== LISTED RECORDS ==
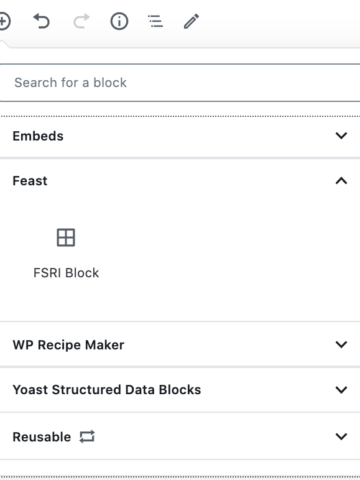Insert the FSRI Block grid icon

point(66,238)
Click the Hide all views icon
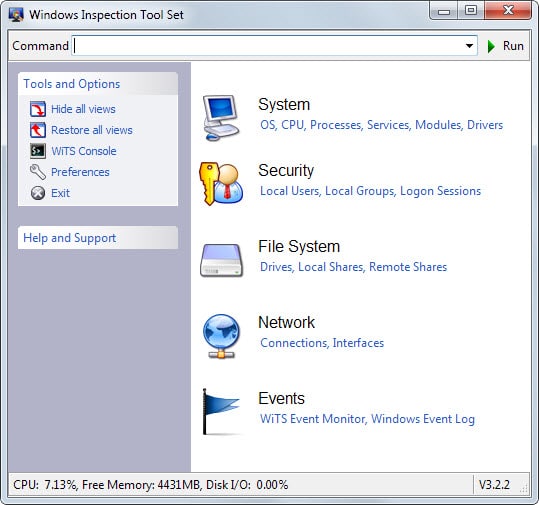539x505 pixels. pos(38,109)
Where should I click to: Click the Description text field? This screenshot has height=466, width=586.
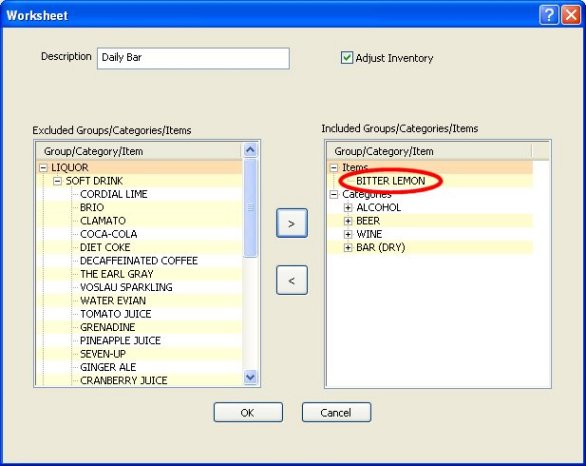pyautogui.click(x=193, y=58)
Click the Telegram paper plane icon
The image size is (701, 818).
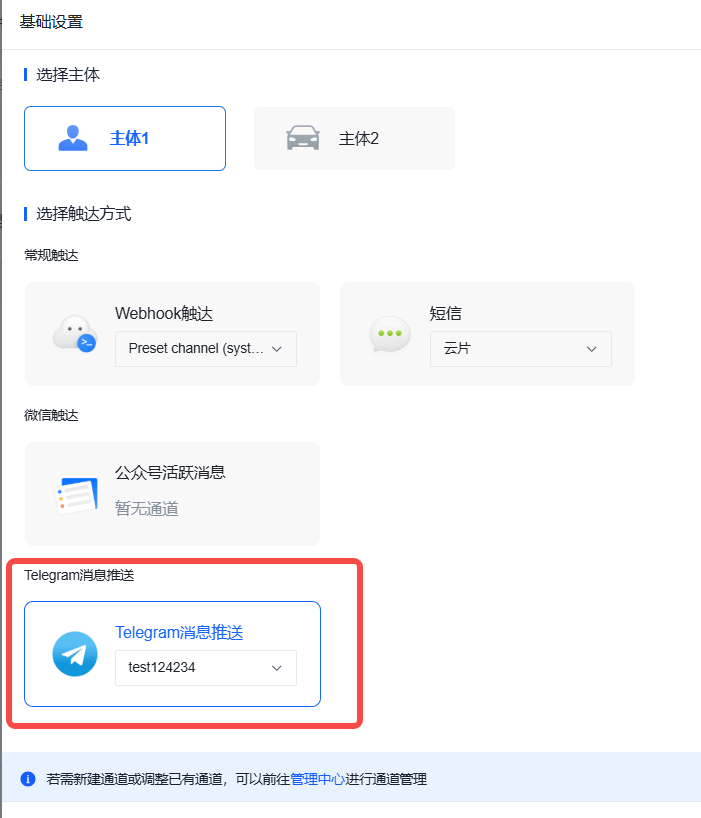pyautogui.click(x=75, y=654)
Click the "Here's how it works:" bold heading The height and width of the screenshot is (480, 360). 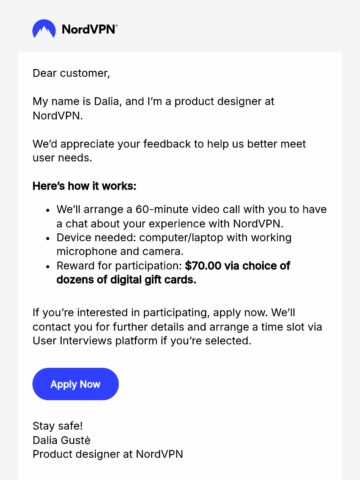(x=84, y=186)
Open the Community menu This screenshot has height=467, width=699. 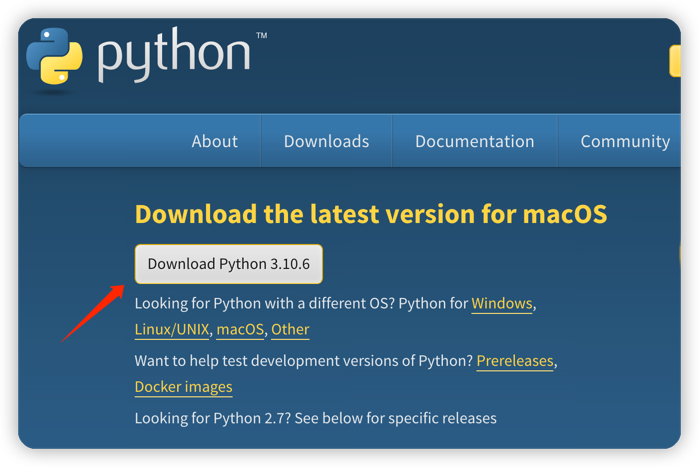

---

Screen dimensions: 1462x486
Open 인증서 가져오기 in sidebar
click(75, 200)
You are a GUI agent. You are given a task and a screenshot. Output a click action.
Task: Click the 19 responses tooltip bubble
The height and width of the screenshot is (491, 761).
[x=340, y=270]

---

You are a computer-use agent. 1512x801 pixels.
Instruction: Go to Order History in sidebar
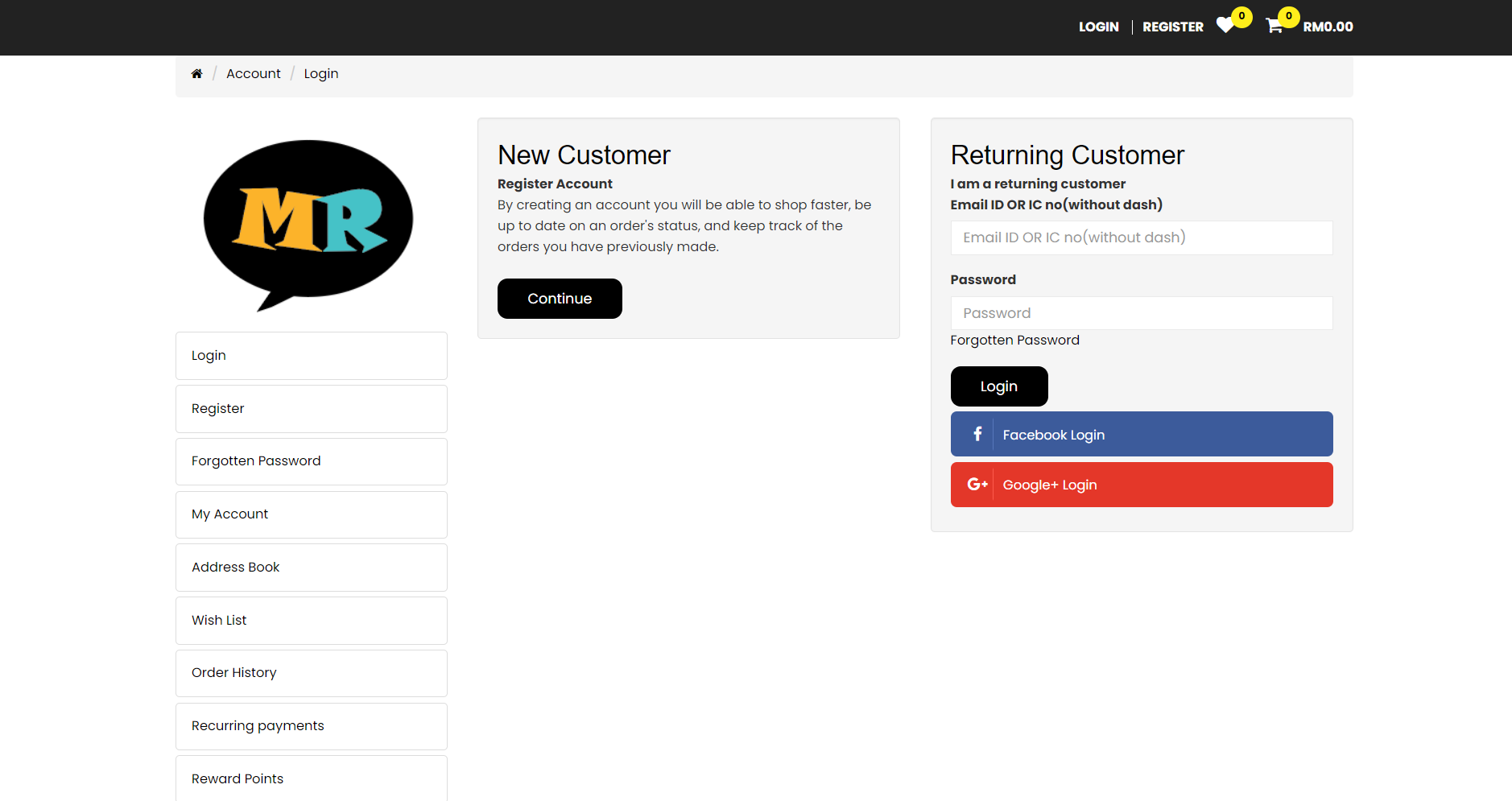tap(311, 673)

== PROBLEM TO SOLVE ==
Copy every line from the records above that contains the word "agent".

== SOLVED EXERCISE ==
You are a GUI agent. You are given a task and a screenshot. Output a click action.
You are a computer-use agent. 1512x801 pixels.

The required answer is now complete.